Mitarbeitermangel: Göppingen Rettungsdienst lockt mit Prämien

Baden-Württemberg | am 23.11.2016 - 09:44 Uhr | Aufrufe: 1048

In Baden-Württemberg fehlen dem Rettungsdienst etwa 400 Mitarbeiter. Die Stadt Göppingen lockt nun neues Rettungspersonal mit einer Prämie.

In Baden-Württemberg herrscht akuter Personalmangel beim Rettungsdienst. Aufgrund des gestiegenen Einsatzaufkommens häufen sich bei den Rettungsdienst-Mitarbeitern zum Teil hunderte Überstunden an, immer häufiger bleiben Autos auch einfach stehen. Laut der Stuttgarter Zeitungen waren im Oktober in Stuttgart Rettungswagen 400 Stunden nicht wie vorgesehen besetzt. Der Stuttgarter DRK-Rettungsdienstleiter Ralph Schuster betont jedoch, dass alle Planstellen derzeit besetzt seien. Die Ausfälle kämen durch viele Krankmeldungen und eine Umstellung des Schichtbetriebs zustande. Laut Stuttgarter Nachrichten widersprechen die Mitarbeiter dieser Darstellung. Ausfälle habe es auch vor der Umstellung gegeben, und die vielen Krankmeldungen führen sie auf die zunehmende Belastung durch den Personalmangel zurück.

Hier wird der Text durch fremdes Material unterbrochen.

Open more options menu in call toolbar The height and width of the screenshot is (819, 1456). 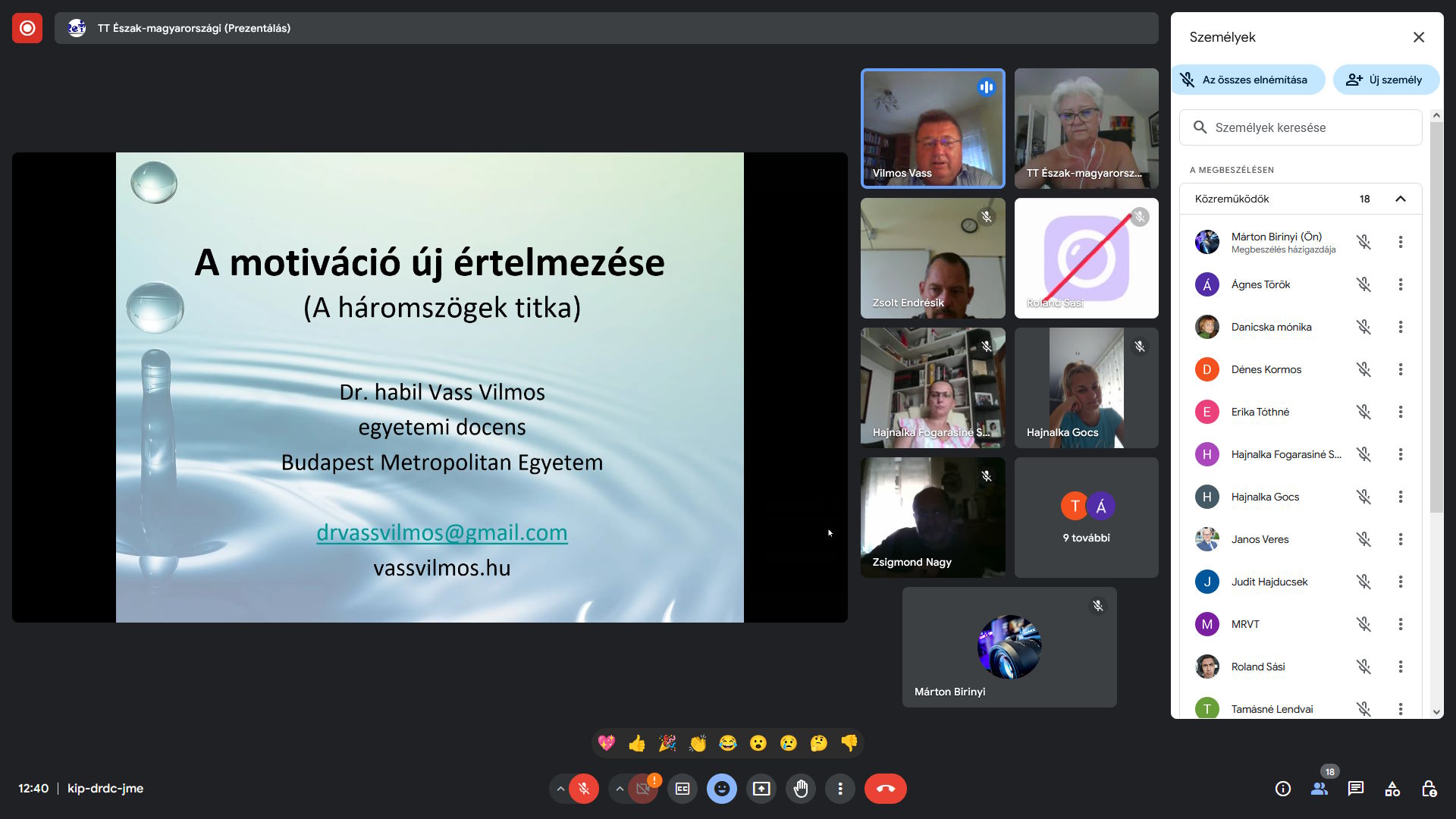click(x=840, y=789)
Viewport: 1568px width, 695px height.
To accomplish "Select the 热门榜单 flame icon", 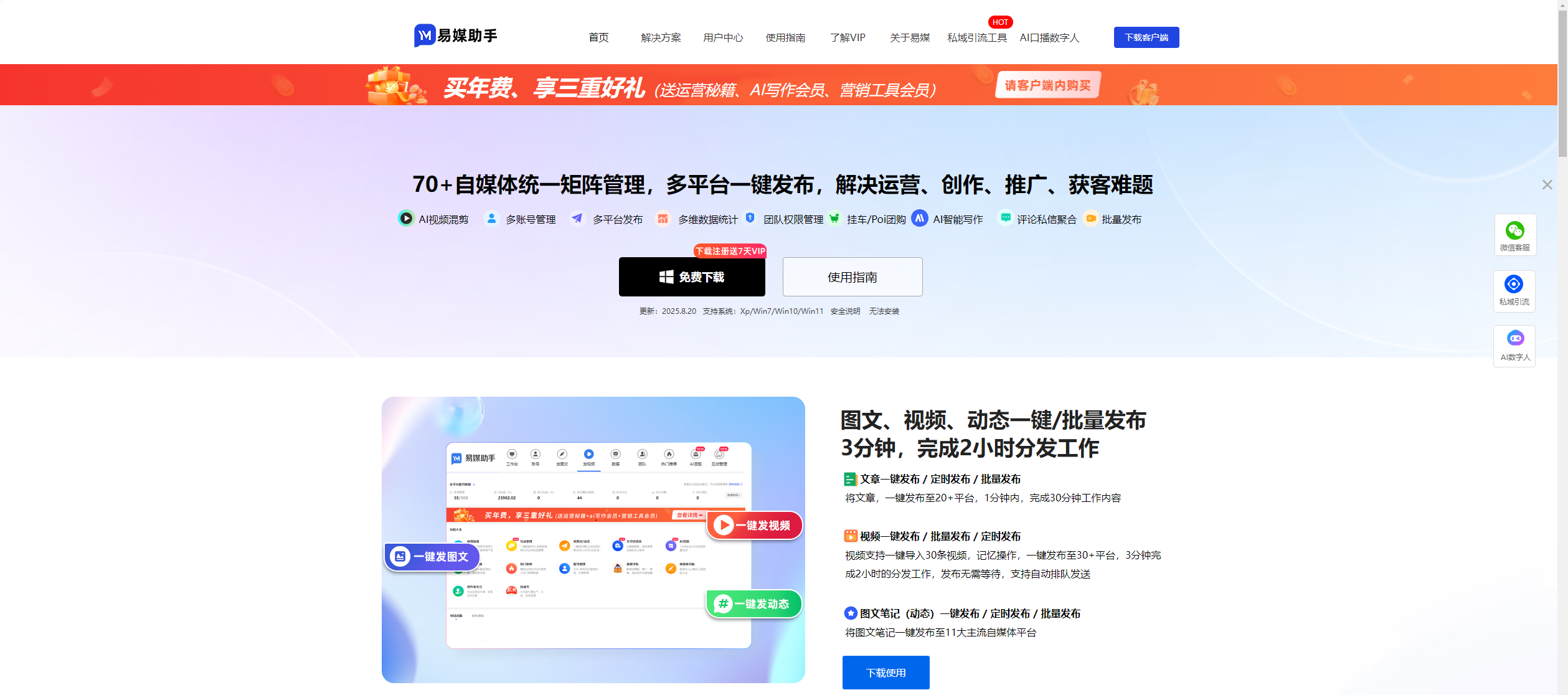I will [669, 455].
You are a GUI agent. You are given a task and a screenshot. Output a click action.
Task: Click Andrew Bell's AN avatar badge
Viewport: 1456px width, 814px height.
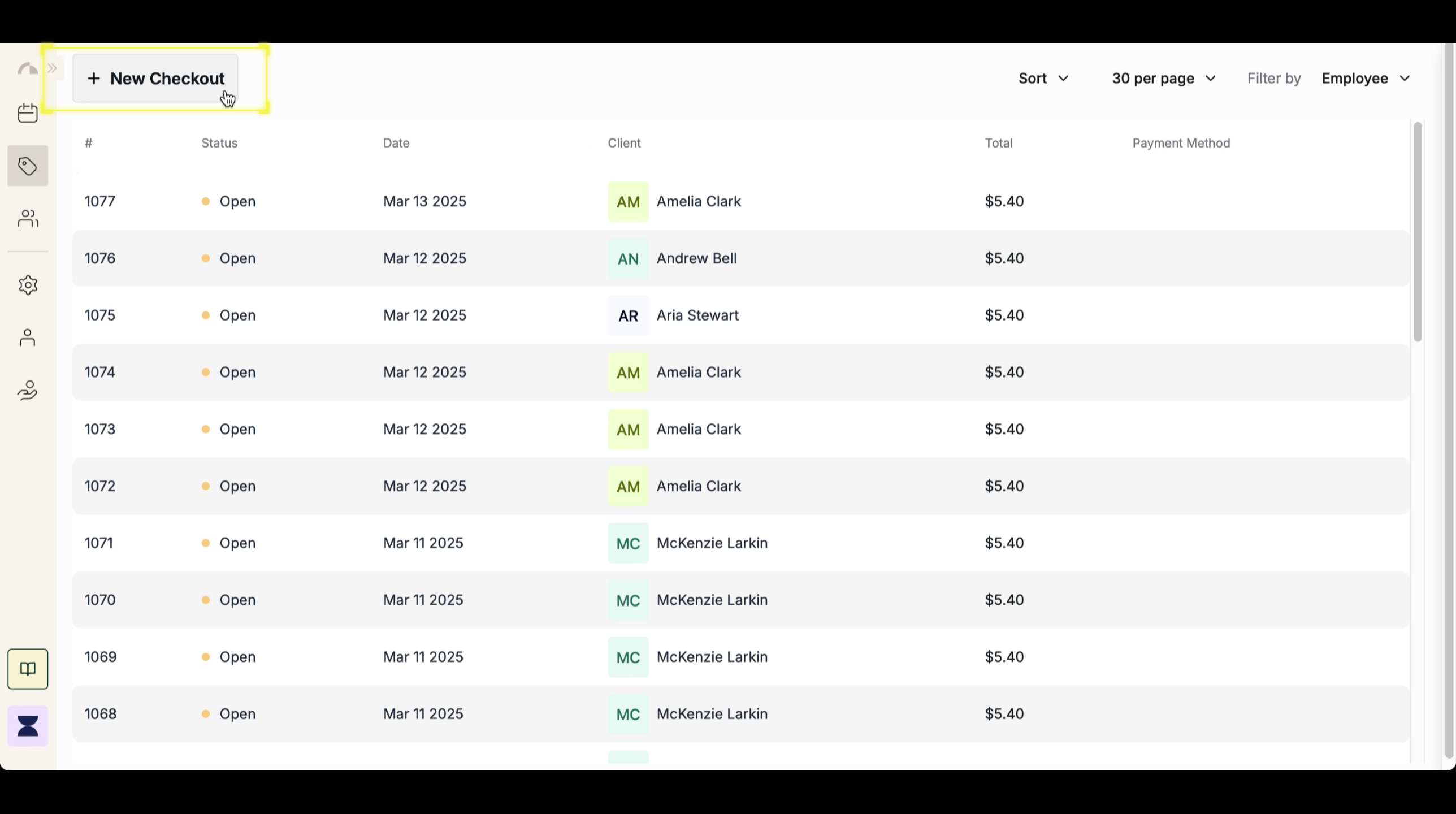point(628,258)
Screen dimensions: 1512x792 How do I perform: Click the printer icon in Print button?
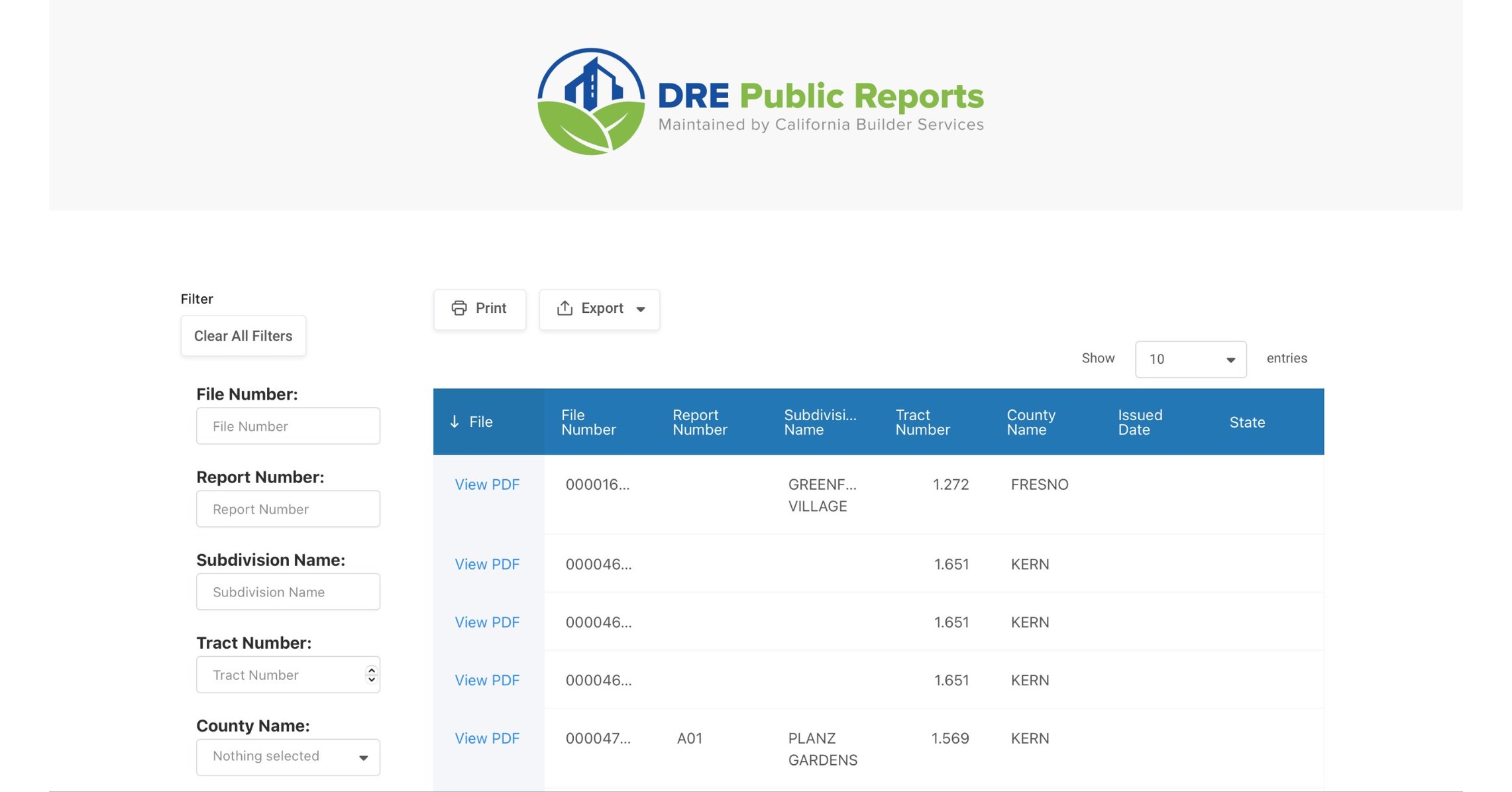(459, 308)
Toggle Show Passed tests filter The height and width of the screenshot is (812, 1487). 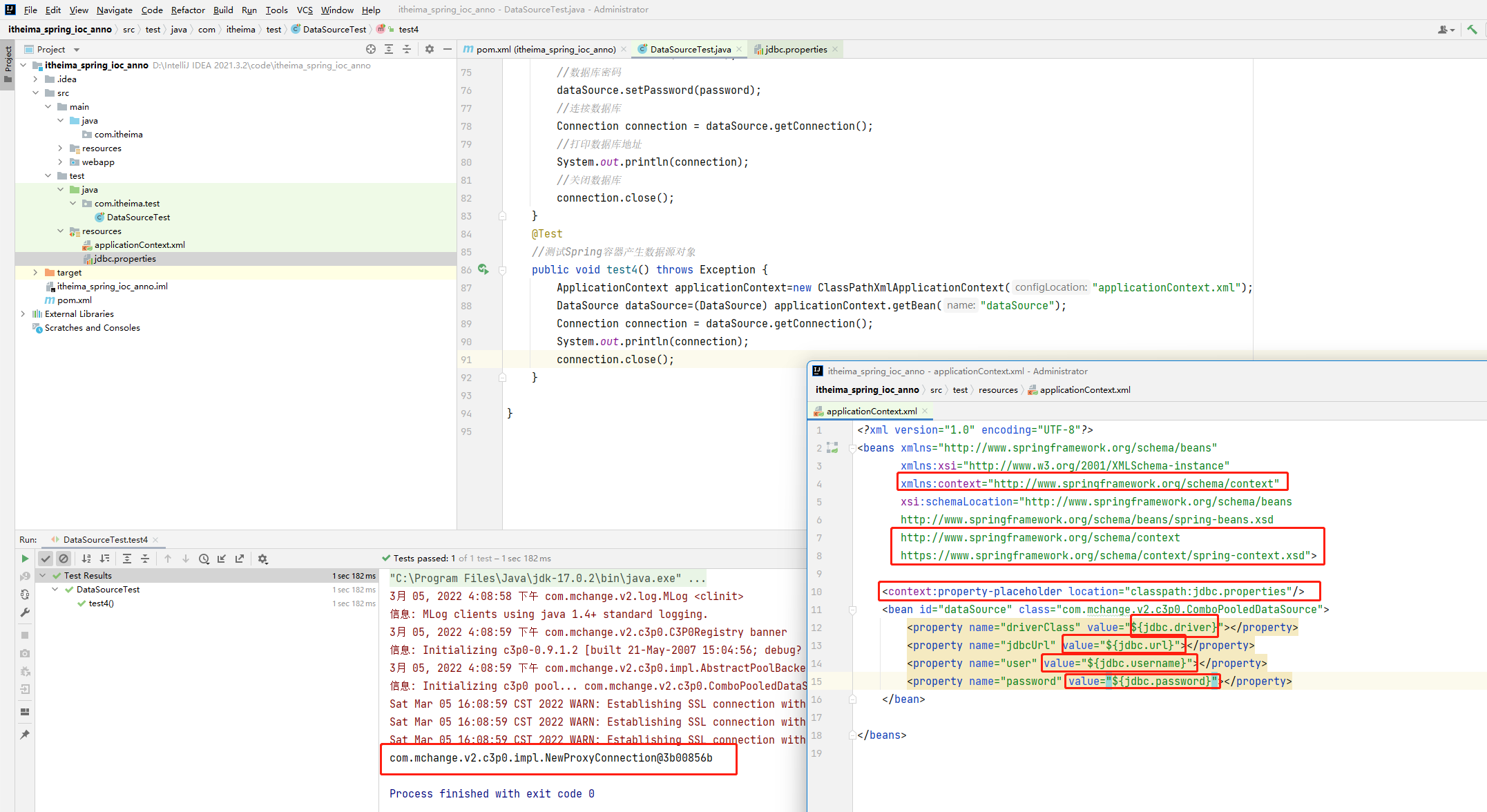click(x=46, y=559)
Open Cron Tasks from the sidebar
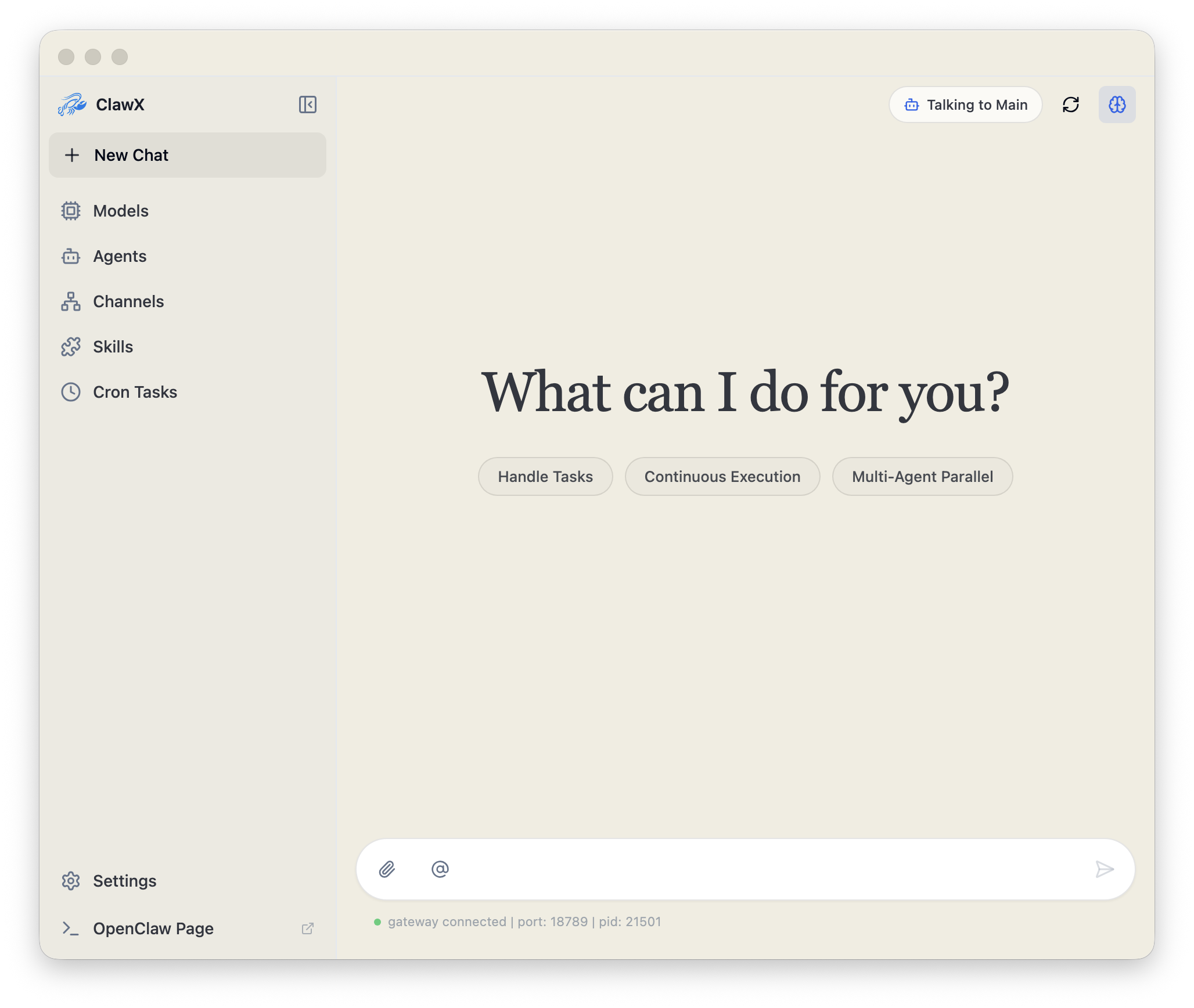The width and height of the screenshot is (1194, 1008). (x=135, y=392)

DRK Göppingen zahlt 1000 Euro Antrittsprämie

Doch in Stuttgart ist man im Vergleich zu anderen Gemeinden in Baden-Württemberg trotzdem noch relativ gut aufgestellt. In Göppingen ist die Personalnot beim Rettungsdienst mittlerweile so groß, dass neue Rettungsdienst-Mitarbeiter mit einer Prämie angelockt werden sollen. Wie die Stuttgarter Nachrichten berichten, hat der DRK-Kreisverband in einer Fachzeitschrift eine Anzeige geschaltet, in der neuen Mitarbeitern eine Antrittsprämime in Höhe von 1000 Euro versprochen wird. Diese Prämie sorgt laut Kritikern allerdings dazu, dass Rettungskräfte von einer Hilfsorganisation zur anderen wechseln – was das Grundproblem nicht bekämpft. Außerdem könnte eine solche Abwerbprämie zu schlechter Stimmung zwischen den Hilfsorganisationen führen. Beim DRK-Landesverband setzt man vielmehr auf die neuen Notfallsanitäter, die in einigen Jahren auf den Markt kommen. Bis dahin will man das Problem mit Kooperationen und der Reduzierung von Fehleinsätzen möglichst klein halten.